Try it:
Locate the word "computer" in the material, then show every line that holds it.

_ _ _

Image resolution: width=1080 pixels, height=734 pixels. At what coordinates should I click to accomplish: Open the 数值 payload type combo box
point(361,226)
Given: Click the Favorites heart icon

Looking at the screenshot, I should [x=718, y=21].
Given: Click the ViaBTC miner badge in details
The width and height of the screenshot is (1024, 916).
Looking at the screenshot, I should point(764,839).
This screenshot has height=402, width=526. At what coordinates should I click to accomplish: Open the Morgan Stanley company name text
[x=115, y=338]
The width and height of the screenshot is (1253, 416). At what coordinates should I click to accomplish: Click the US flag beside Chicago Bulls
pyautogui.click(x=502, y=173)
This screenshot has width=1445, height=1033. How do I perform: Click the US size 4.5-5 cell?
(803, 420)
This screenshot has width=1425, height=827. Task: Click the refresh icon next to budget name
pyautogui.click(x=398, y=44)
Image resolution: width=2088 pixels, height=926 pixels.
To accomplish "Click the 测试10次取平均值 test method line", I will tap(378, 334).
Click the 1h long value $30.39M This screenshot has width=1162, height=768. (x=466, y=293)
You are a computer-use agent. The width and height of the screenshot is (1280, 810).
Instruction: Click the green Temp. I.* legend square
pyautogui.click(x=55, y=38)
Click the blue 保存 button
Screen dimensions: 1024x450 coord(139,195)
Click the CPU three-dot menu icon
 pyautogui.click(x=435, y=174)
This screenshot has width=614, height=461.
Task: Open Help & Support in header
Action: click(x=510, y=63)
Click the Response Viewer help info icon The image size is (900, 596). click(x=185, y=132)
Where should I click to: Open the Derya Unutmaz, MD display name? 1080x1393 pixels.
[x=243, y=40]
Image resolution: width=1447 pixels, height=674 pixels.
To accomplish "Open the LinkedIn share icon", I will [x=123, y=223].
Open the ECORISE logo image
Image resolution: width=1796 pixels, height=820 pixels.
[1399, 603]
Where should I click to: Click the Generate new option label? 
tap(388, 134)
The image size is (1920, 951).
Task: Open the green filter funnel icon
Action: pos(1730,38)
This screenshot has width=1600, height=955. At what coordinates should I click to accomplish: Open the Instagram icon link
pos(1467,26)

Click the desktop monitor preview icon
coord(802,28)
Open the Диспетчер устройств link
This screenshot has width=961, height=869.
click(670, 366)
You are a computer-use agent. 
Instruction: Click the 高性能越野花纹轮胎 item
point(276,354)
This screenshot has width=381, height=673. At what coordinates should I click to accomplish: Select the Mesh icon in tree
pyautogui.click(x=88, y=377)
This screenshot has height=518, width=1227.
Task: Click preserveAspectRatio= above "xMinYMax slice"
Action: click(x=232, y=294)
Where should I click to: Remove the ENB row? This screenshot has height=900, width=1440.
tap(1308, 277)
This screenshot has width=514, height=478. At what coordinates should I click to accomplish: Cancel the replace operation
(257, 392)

_ _ _

Response box:
You are a computer-use agent. The width and height of the screenshot is (1280, 810).
You are a computer-use agent. 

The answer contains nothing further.